There are those who feel Prashant Kishor could have been one of the disruptors brought in to energise the party. He could have facilitated the wake-up call and given the cadres a booster dose against organisational apathy. The Empowered Committee set up by the Congress is dysfunctional since it has most Rajya Sabha MPs who may not have the wherewithal to win polls. The leadership has to identify potential winners because ultimately it is electoral victories more than ideological prowess that can help regain its glory. There seems to be a tug-of-war in the Congress. Status quoists within the party shun any kind of experimentation pitched against those in favour of change and who always oppose freezing the organisation in a time warp.True, change has to be dramatic and not incremental to overhaul a mammoth organisation. Prashant Kishor could have been one of the many catalysts for the party. Perhaps, Prashant Kishor may have got it wrong in terms of political brinkmanship. In politics, one can’t just nurture and groom political leaders like brands and in the forefront be a leader, especially in an organisation like the Congress. Prashant Kishor may have visualised his role play in a manner antithetical to a gamechanger. Perhaps, he wanted to have his cake and eat it too. He also hobnobbed with K. Chandrasekhar Rao in Telangana simultaneously which was an eyesore for the Gandhis since the Congress and TRS are at loggerheads. When the Congress initially started warming up to him, there was his own organisation I-PAC lurking in the background with its business interests. The party was aware that it needed an antidote for its revival.
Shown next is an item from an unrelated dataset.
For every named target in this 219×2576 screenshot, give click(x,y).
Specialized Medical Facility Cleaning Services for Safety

Some commentators opined that Rahul Gandhi was totally opposed to the deal with Prashant Kishor because of a lack of trust and conviction. The outpourings were also there on social media that the party needed a Chanakya, not a business manager. The G-23 went a step further. It stressed that bringing on Prashant Kishor was only a camouflage to put a lid on any leadership change in the party which the Group had demanded. In the end, there was a frenetic blunting of the edges. The sycophants within the party Prashant Kishor wanted to ease out, craftily got him ousted in a game of political one-upmanship. We often hear from critics that the party think-tank is encircled by the old caucus and may not be advising the hierarchy in earnest. Truth is, many esteemed members of the G-23 were actually members of the Congress Working Committee and never asked for inner party democracy or organisational elections when they were at the helm of affairs.Ultimately to survive in politics, a party needs to be in power and win the hustings. India has undergone a metamorphosis in the sense that it is far more technologically advanced than it was in the halycon socialist days where power emanated from select quarters. It is a social media literate nation now where dissemination, public opinion and expectations galore cannot be brushed aside with ideology and past credentials. A political party cannot remain frozen in a time warp and insulated from change.
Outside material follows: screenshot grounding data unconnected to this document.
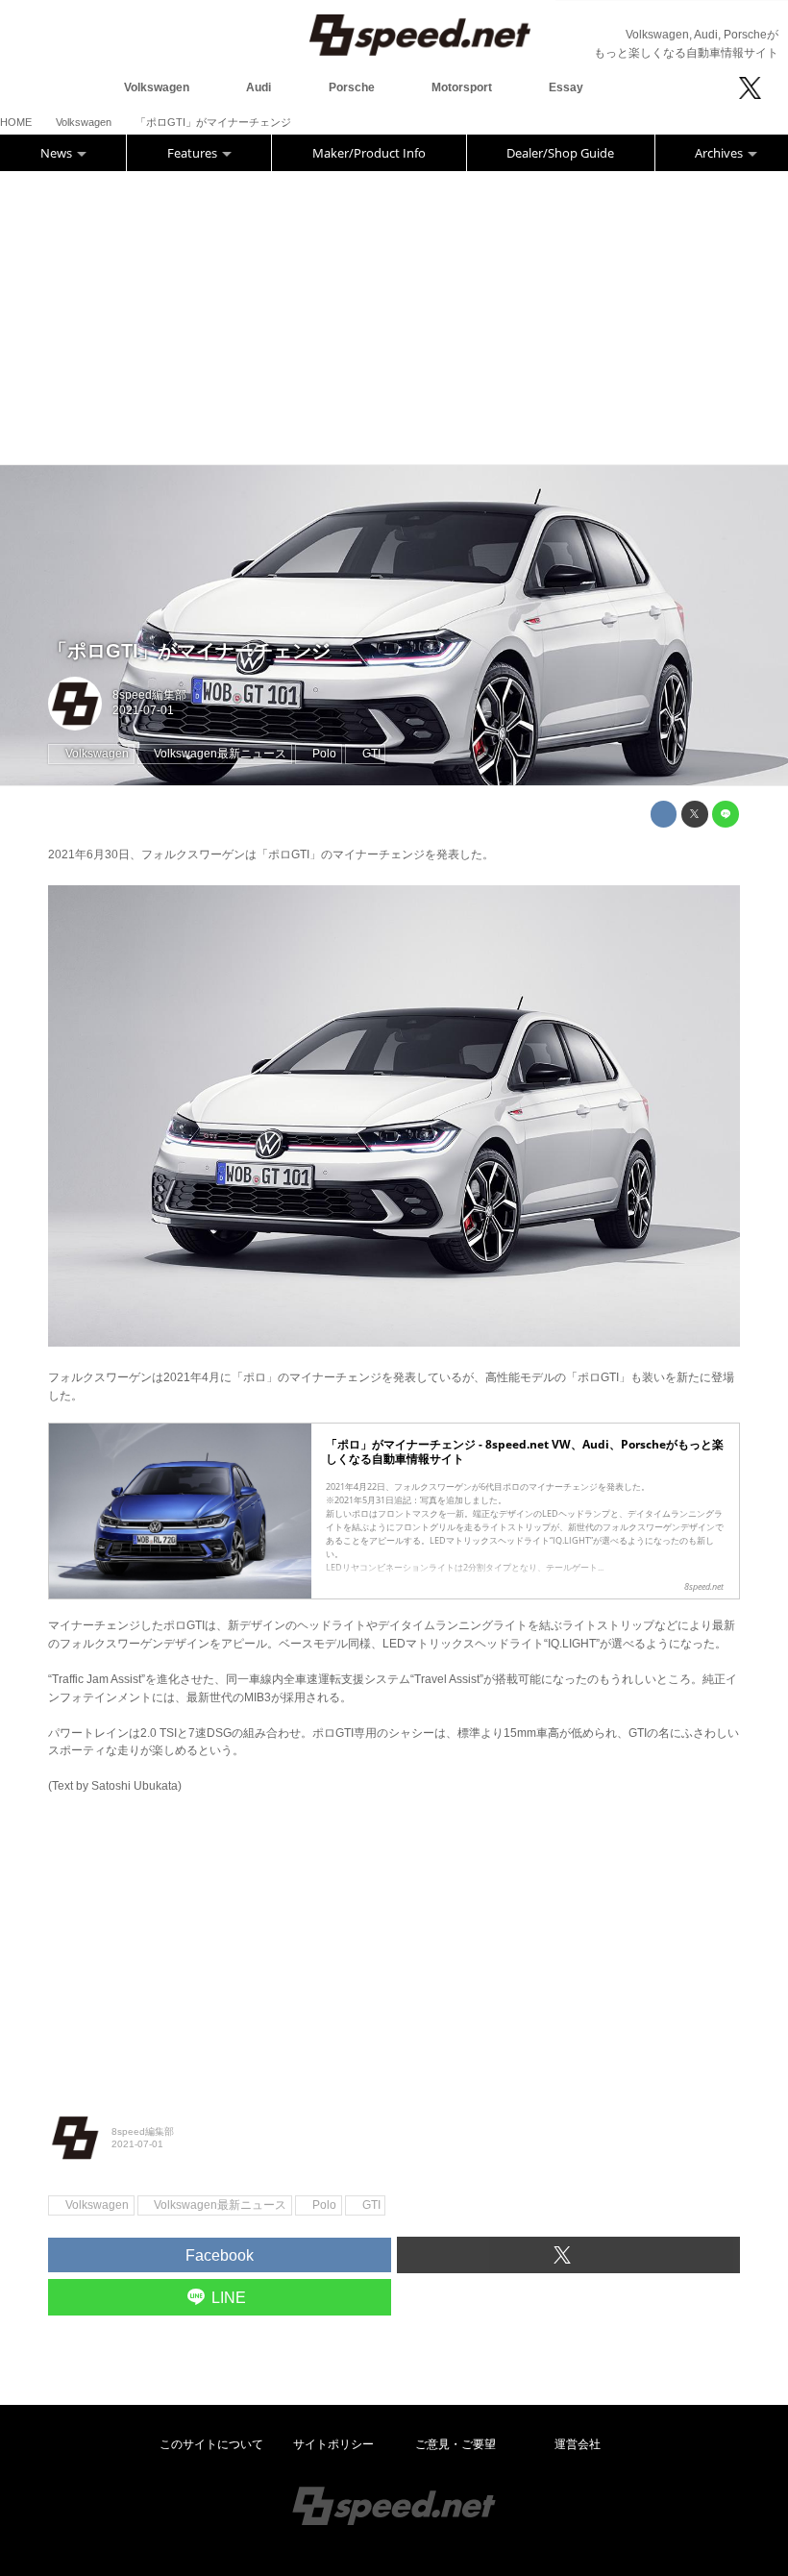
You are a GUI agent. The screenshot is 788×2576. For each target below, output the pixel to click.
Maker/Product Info (369, 152)
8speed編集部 (149, 695)
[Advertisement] (394, 315)
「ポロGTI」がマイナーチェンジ (189, 650)
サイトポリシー (333, 2444)
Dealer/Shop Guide (560, 152)
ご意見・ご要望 (455, 2444)
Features (193, 152)
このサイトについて (211, 2444)
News (57, 152)
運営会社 (577, 2444)
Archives (720, 152)
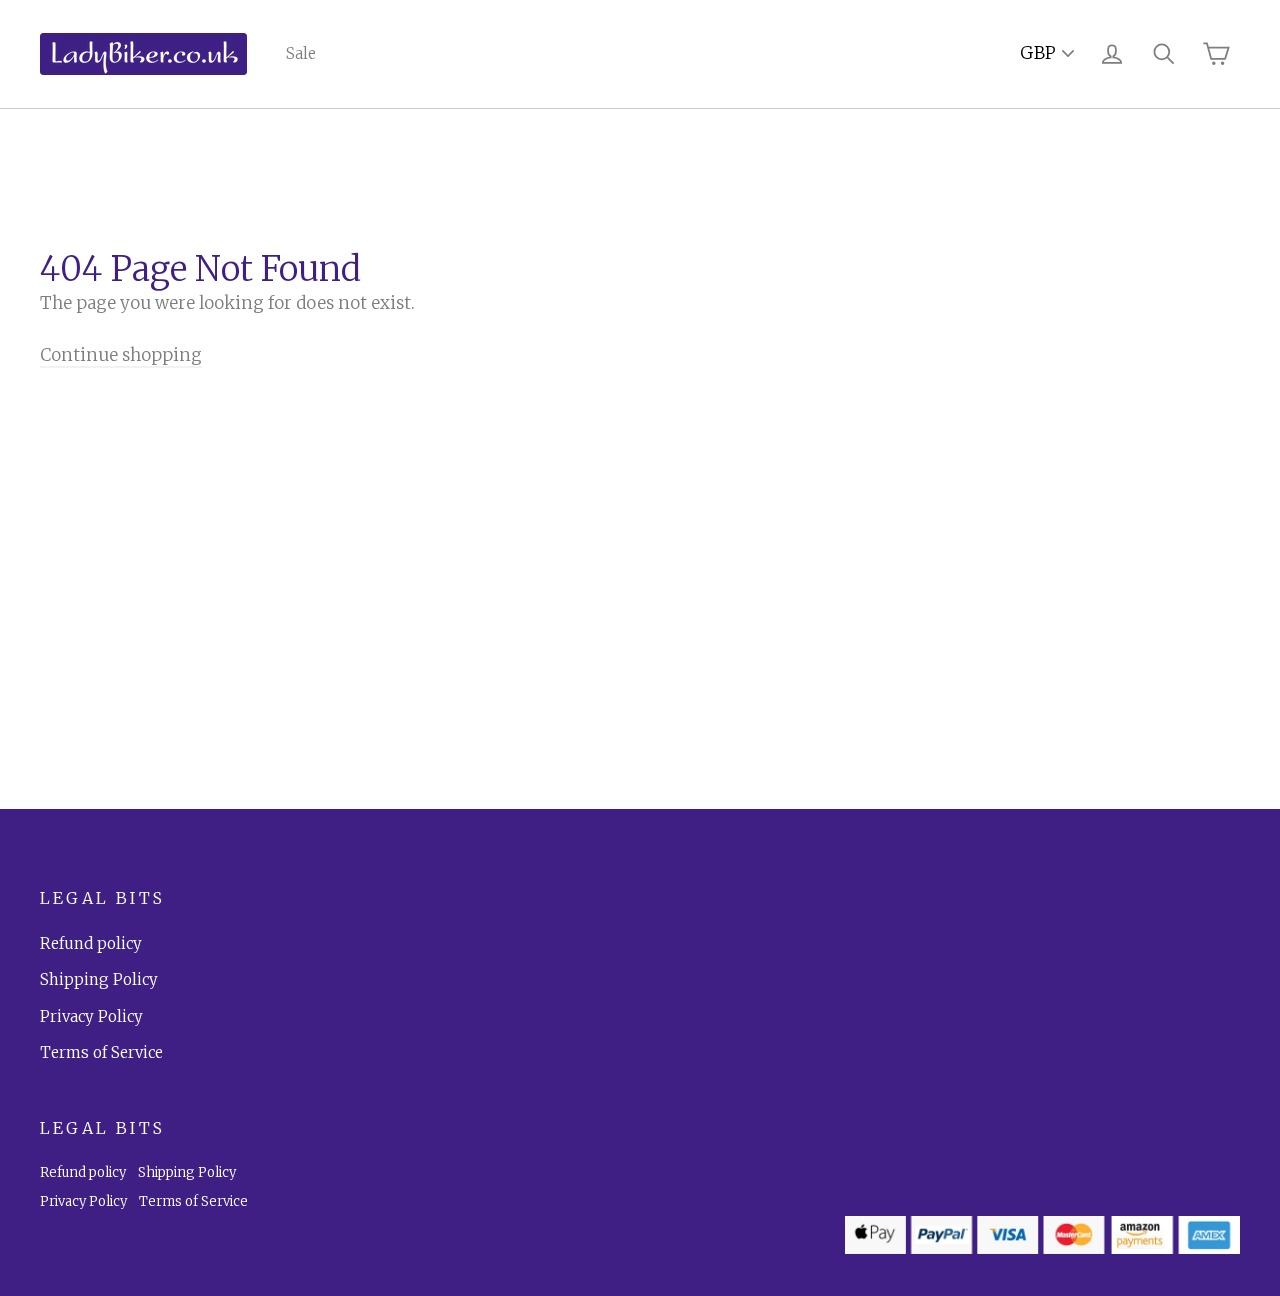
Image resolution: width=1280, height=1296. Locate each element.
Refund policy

After the party’s Lok Sabha debacle in 2019, Rahul Gandhi had stated ‘It is a habit in India that the powerful cling to power, no one sacrifices power. But we will not defeat our opponents without sacrificing the desire for power and fighting a deeper ideological battle.’ That was his predicament. The Congress party still believes that it is the only durable, enduring brand and people would embrace it again once they see through the fallacies of the current dispensation. Congress loyalists cutting across factions are unanimous that the party needs to resolve its existential, ideological, organisational crisis first. Though Prashant Kishor was not a fixit to these crises, the Congress party’s failure to join hands with him showed it was averse to change and dismisses any kind of change agent or facilitator as an enemy satrap.